BACKGROUND: The Roche Cobas chemistry analyzer's hemolysis index (HI) check function can directly report hemoglobin (Hb) concentrations. We aimed to validate the HI check function for the measurement of plasma cell-free Hb. METHODS: Plasma samples (6 µl) were taken by the analyzer and diluted in normal saline to measure the absorbance for Hb at 570 and 600 nm. Hb concentrations were calculated based on the molar extinction coefficient. Imprecision, lower limit of quantification (LLOQ), and analytical measurement range (AMR) of the assay were evaluated. The accuracy was determined by comparing the results between the new method and an existing spectrophotometric method. We further studied interference of icterus and lipemia and carryover. The performance of the assay in proficiency testing was also evaluated. The reference range was transferred from the existing method. RESULTS: Within-run and total CVs were 1.7%-4.2% and 2.1%-7.0%, respectively (n = 20).

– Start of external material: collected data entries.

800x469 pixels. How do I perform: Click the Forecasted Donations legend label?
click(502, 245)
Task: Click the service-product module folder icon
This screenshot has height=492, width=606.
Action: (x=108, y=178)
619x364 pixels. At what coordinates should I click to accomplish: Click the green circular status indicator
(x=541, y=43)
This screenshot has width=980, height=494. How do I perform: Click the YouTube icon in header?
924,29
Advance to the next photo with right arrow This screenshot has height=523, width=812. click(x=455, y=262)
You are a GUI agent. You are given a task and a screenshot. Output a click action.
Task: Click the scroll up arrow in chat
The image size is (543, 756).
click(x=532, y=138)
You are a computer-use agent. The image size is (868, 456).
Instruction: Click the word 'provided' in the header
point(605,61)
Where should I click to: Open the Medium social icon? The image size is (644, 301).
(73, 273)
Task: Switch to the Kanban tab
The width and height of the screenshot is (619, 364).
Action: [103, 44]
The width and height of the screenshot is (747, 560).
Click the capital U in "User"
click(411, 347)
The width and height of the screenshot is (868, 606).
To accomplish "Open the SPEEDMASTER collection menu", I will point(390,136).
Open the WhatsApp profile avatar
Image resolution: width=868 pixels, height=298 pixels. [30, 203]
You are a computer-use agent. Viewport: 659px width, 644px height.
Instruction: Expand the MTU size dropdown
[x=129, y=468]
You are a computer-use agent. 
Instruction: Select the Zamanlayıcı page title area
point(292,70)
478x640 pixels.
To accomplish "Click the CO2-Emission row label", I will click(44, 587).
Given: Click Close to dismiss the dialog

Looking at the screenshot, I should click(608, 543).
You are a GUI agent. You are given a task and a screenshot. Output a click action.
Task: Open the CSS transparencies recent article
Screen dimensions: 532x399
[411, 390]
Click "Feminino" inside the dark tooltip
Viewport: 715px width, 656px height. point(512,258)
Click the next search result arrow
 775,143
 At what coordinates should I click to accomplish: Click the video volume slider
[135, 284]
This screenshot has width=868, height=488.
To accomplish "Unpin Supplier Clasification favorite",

The LLOQ was 11 mg/dL (CV = 8.1%) with the upper limit of AMR of 506 mg/dL. The results of the new method correlated well with the existing reference assay: Y (new method) = 0.974 x (reference method) + 4.9, r = 0.9990, n = 52. Bilirubin with a concentration up to 60 mg/dL and lipemic index up to 389 did not show significant interference. No significant carryover was detected. The average standard deviation index in proficiency testing was 0.03 ± 0.29. The reference range was <22 mg/dL. CONCLUSIONS: Plasma cell-free Hb measurement using the HI check function meets the analytical requirements of the plasma cell-free Hb assays. It is simple and cost-effective.